Task prompt: Which lines run from the line with "Viewport: 1456px width, 819px height." to the end of the entries? Write out exactly those, leaving out the pictures.

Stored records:
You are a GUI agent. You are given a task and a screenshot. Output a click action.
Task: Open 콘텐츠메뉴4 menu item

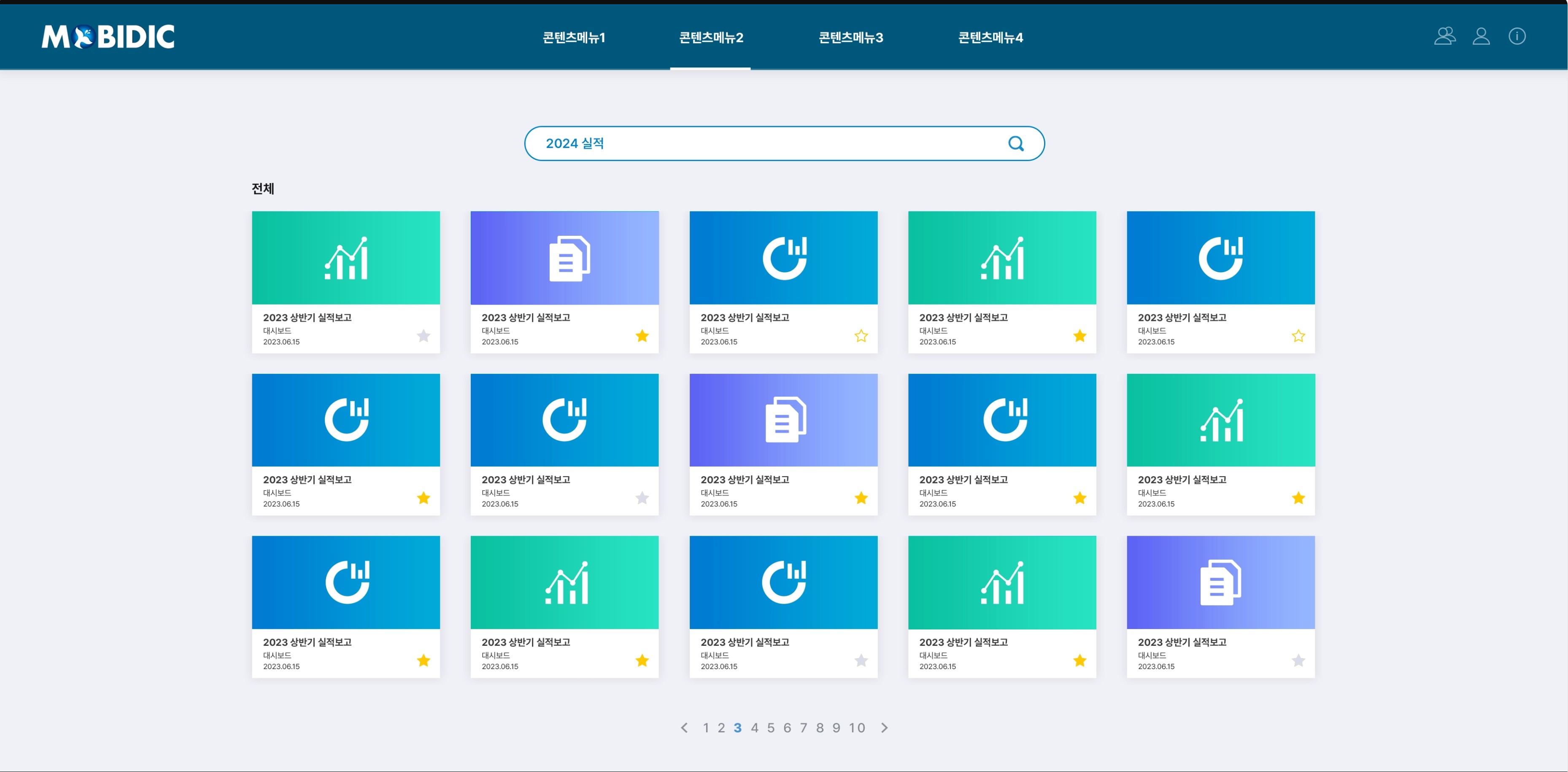point(990,38)
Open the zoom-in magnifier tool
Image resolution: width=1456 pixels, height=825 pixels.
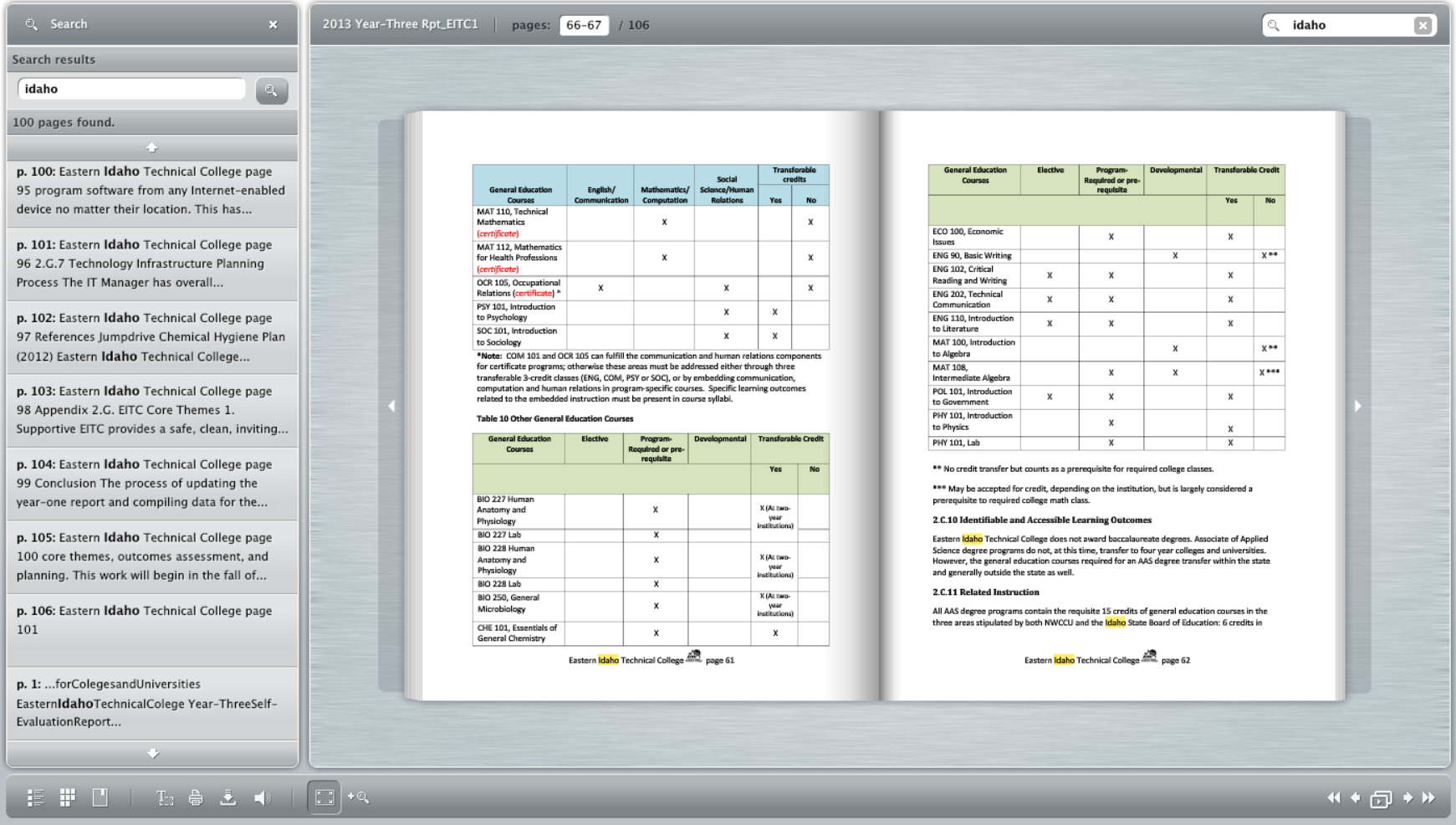(x=357, y=797)
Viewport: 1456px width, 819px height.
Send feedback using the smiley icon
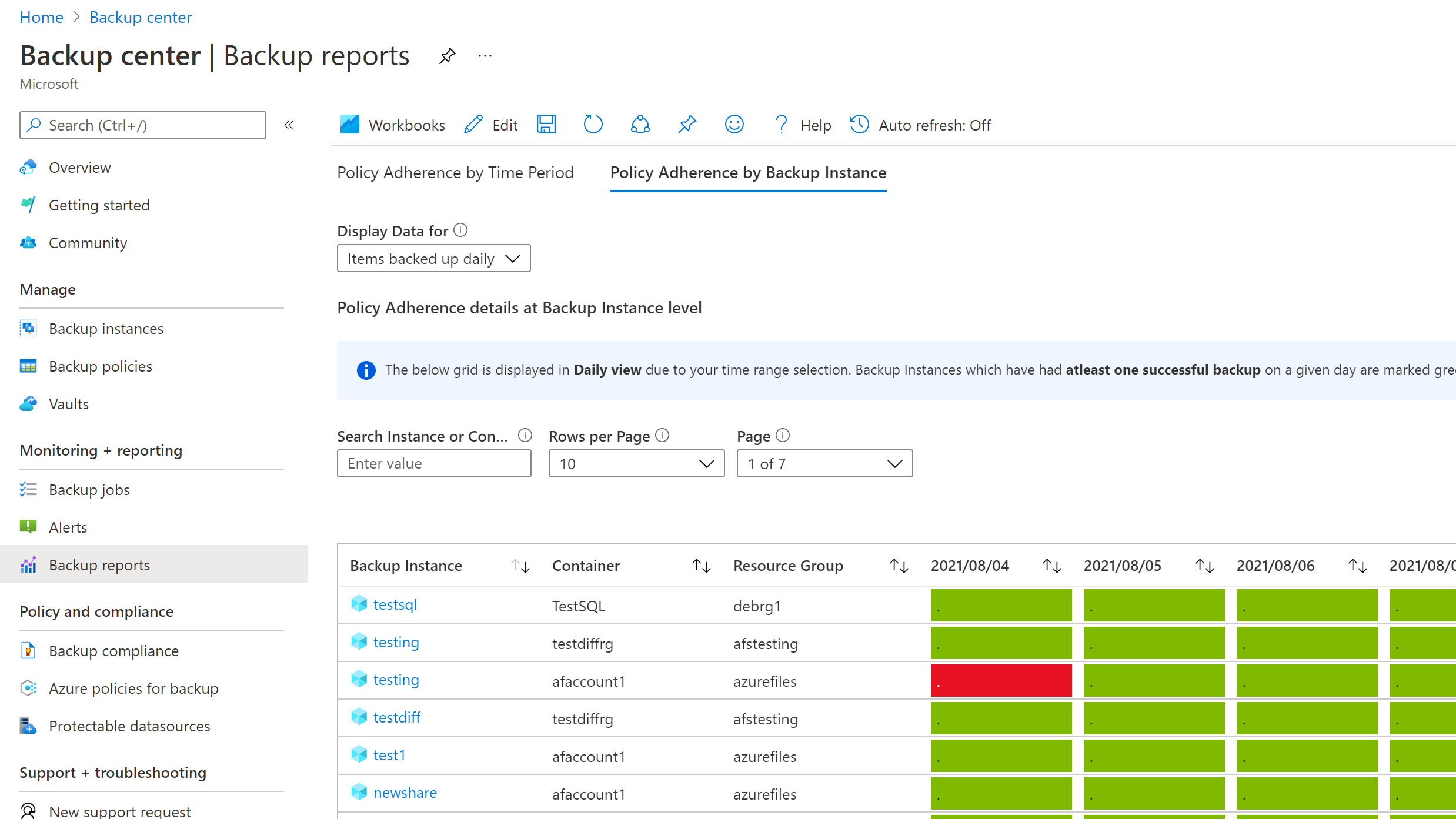pyautogui.click(x=734, y=125)
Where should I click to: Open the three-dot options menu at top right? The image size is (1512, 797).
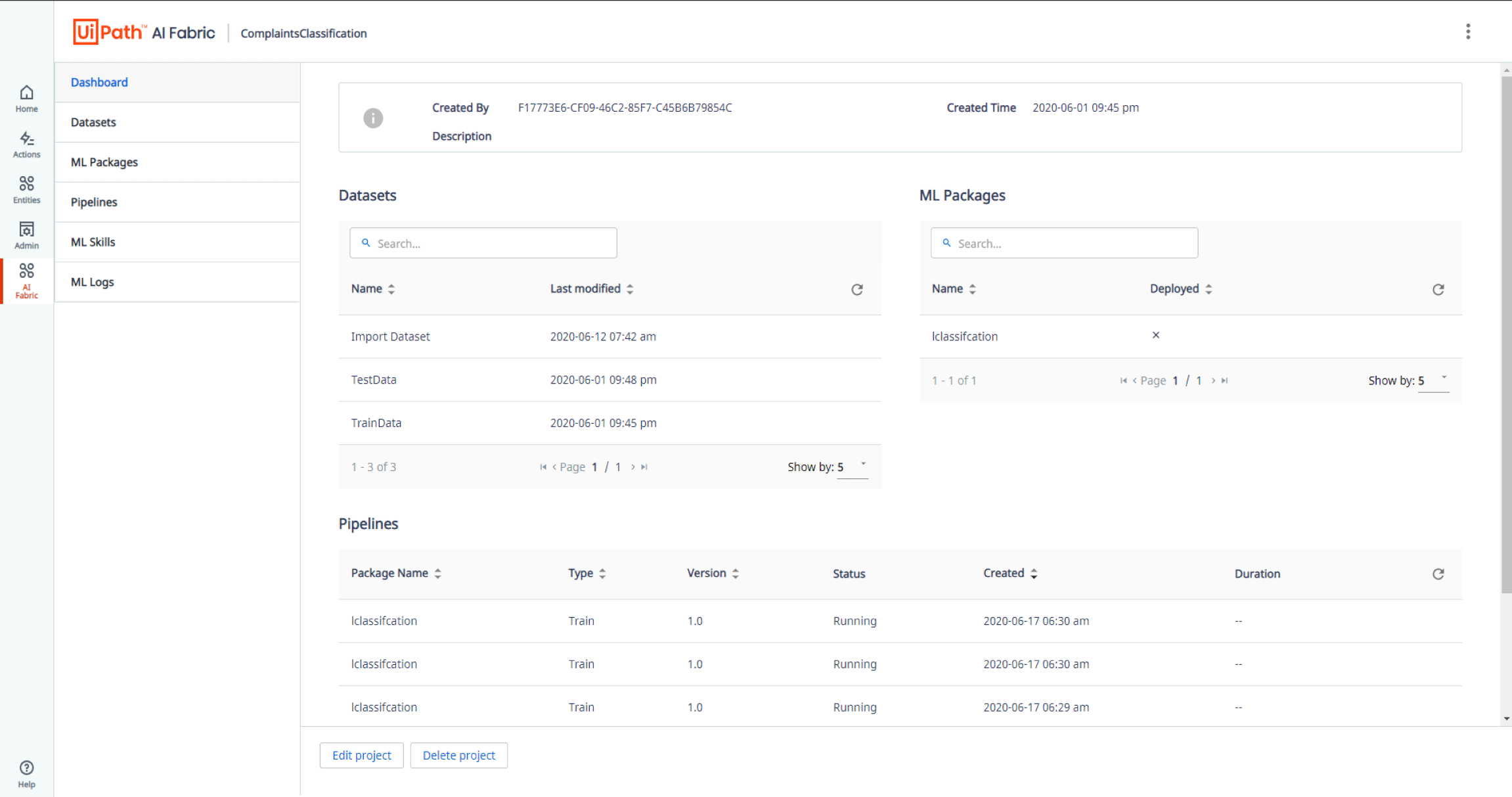[1468, 32]
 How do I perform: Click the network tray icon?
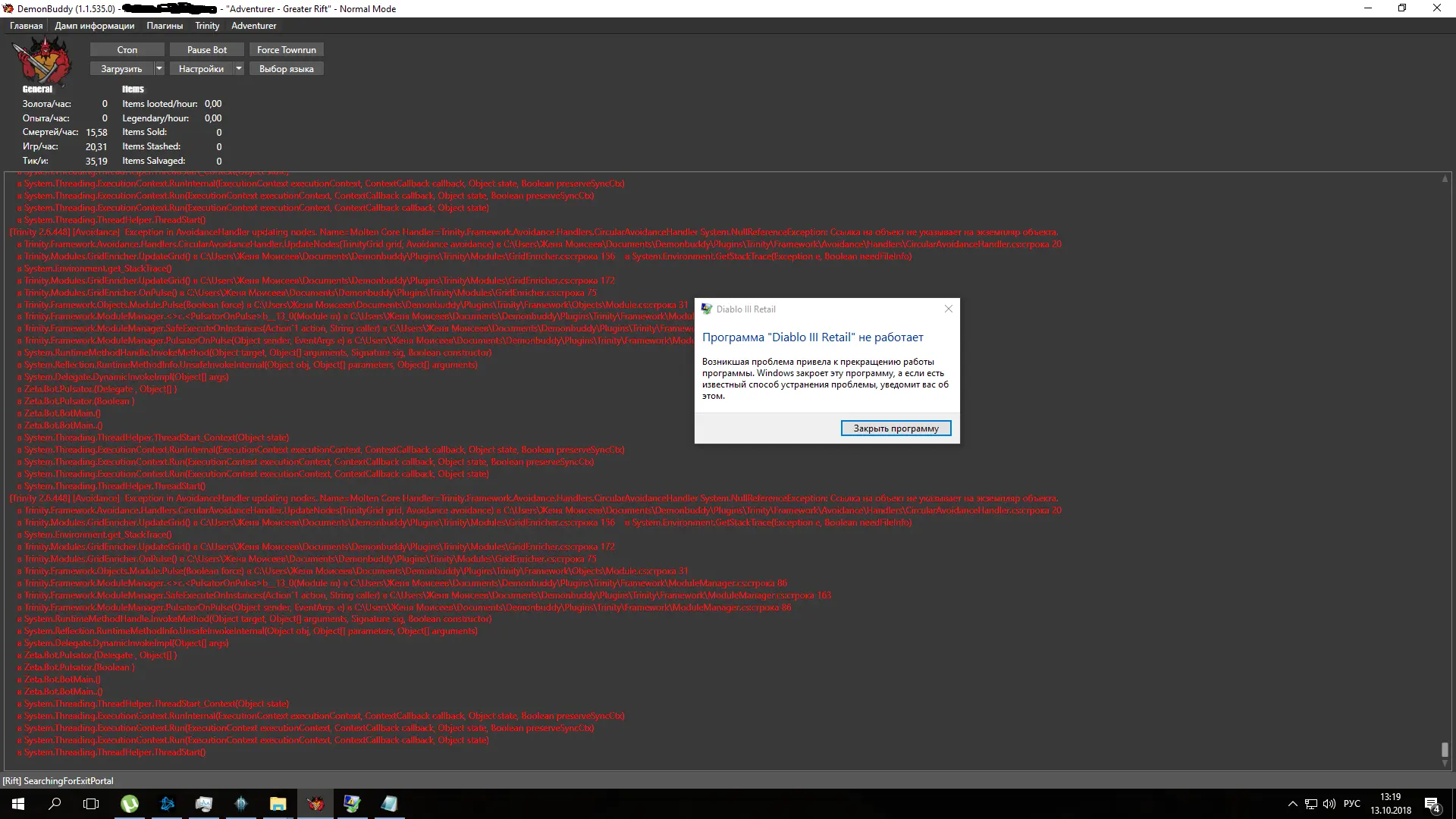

Your solution:
Viewport: 1456px width, 819px height.
Send feedback using the smiley icon
pyautogui.click(x=734, y=125)
Where should I click to: Open the three-dot options menu at top right? The image size is (1512, 797).
[1468, 32]
 How do I perform: Click the network tray icon?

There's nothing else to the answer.